[DATASET ENTRIES — start]
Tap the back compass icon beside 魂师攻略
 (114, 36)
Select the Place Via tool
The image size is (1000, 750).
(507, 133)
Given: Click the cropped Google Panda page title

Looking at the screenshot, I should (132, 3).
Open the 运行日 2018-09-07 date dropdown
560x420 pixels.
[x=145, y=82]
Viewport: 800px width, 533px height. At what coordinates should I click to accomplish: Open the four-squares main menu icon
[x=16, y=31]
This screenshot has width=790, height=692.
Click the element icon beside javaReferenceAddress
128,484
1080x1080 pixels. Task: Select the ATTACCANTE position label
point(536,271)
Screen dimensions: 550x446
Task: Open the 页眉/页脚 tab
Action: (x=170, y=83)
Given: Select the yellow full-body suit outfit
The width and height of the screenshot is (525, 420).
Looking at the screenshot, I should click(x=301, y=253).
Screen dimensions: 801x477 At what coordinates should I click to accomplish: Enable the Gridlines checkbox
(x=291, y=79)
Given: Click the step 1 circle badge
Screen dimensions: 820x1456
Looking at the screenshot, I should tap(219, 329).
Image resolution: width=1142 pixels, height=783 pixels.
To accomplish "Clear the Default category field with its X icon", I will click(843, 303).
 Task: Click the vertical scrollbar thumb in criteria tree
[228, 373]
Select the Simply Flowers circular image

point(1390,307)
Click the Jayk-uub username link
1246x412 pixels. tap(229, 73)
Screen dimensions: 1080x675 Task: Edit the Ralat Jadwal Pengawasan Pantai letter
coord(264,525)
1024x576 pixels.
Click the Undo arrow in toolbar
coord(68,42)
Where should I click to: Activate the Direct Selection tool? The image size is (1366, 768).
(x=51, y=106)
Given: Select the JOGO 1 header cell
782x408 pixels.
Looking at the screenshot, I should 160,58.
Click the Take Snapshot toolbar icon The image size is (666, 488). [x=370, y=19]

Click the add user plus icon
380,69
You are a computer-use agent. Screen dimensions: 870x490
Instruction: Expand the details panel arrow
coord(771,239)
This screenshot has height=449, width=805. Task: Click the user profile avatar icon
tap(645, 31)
[DATASET ENTRIES — finish]
REQUIRED WORK:
The line with "You are a computer-use" and all lines after it through the end of the data above: write these out exactly and add nothing.

WORKED SOLUTION:
You are a computer-use agent. Screen dimensions: 870x490
Instruction: Expand the details panel arrow
coord(771,239)
This screenshot has height=449, width=805. Task: Click the user profile avatar icon
tap(645, 31)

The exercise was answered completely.